▸ Extracted data
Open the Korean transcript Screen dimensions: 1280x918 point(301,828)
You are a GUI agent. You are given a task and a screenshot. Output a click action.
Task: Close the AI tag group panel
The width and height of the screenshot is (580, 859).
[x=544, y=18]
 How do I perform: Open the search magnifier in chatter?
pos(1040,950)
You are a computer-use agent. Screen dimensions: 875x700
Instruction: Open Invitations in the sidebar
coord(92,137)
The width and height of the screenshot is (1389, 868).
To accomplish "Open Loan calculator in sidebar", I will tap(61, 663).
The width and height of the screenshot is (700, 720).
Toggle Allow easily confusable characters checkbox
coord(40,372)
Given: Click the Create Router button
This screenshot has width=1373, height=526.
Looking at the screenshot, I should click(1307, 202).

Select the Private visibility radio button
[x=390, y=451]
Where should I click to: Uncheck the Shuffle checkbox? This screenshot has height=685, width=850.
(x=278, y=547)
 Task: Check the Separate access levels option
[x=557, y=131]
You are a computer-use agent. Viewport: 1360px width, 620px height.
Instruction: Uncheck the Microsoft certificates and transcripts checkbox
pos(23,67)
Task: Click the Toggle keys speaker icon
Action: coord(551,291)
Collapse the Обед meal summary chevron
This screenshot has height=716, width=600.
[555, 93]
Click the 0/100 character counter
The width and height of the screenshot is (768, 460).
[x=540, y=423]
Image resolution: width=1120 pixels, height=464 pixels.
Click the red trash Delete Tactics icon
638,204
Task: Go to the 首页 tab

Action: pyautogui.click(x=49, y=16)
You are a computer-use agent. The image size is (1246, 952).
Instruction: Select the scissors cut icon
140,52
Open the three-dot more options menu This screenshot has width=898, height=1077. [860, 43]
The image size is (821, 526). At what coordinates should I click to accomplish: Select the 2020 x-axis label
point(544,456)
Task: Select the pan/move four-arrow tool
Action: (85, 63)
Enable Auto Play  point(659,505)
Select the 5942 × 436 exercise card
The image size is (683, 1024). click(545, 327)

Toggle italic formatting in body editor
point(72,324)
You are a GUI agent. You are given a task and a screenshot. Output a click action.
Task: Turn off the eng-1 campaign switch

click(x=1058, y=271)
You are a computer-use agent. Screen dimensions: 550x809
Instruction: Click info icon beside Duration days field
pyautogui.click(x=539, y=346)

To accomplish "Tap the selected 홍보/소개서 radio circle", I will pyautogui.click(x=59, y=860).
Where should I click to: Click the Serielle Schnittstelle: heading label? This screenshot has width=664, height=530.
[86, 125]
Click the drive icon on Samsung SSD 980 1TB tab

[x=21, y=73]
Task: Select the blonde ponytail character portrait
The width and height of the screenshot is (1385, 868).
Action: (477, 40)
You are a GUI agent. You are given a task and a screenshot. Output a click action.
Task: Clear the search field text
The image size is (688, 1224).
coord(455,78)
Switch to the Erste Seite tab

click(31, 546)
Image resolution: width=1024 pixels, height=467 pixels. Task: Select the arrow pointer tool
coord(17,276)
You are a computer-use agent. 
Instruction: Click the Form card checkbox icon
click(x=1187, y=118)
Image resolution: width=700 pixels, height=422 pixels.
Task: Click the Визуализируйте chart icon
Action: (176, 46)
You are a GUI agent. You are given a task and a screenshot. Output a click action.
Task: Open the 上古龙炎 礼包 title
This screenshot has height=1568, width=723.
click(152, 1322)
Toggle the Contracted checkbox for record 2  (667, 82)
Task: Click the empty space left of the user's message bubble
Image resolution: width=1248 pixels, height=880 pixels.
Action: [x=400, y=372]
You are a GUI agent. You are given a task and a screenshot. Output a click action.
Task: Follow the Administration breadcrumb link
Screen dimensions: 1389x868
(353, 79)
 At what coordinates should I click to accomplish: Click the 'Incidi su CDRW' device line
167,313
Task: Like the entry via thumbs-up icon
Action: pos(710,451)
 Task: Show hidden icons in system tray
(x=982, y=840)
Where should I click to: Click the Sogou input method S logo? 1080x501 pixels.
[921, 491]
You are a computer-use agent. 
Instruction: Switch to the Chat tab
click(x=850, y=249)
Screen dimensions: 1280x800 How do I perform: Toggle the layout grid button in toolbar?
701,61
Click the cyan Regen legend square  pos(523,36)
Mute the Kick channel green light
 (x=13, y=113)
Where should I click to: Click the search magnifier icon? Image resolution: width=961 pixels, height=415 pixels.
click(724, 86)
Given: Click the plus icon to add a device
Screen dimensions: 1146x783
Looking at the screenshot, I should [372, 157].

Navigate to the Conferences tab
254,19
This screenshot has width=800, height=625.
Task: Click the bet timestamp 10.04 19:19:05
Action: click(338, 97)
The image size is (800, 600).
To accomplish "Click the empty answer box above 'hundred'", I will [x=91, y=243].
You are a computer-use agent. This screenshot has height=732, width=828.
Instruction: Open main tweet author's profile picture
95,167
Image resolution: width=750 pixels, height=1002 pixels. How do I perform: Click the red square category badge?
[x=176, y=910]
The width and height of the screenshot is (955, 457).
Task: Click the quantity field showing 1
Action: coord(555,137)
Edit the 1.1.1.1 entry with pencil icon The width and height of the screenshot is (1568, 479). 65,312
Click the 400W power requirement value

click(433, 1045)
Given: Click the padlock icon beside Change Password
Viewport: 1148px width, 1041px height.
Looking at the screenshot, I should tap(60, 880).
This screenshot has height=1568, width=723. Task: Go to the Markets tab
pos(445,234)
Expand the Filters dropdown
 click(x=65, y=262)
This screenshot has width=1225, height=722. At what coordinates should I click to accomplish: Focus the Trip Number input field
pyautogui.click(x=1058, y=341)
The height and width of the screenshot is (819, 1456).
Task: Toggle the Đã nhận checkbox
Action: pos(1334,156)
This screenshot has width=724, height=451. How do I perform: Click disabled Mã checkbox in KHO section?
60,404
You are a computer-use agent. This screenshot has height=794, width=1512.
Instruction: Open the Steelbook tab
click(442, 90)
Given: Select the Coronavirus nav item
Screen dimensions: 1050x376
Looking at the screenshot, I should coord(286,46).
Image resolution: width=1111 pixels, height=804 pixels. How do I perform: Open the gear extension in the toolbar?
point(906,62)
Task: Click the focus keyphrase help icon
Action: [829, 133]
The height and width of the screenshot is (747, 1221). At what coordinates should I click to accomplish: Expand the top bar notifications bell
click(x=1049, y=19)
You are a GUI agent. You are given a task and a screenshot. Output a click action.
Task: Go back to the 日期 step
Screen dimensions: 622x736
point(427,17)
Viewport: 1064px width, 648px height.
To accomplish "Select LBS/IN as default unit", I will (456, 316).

▸ Activity
Print the lines above from the one with "You are a computer-use agent. Screen dimensions: 875x700" through the one with "Given: Click the Create Router button", both included, exactly as written and nothing more.

▸ Output for this exercise
You are a computer-use agent. Screen dimensions: 875x700
Instruction: Open Invitations in the sidebar
coord(92,137)
The width and height of the screenshot is (1389, 868).
To accomplish "Open Loan calculator in sidebar", I will tap(61, 663).
The width and height of the screenshot is (700, 720).
Toggle Allow easily confusable characters checkbox
coord(40,372)
Given: Click the Create Router button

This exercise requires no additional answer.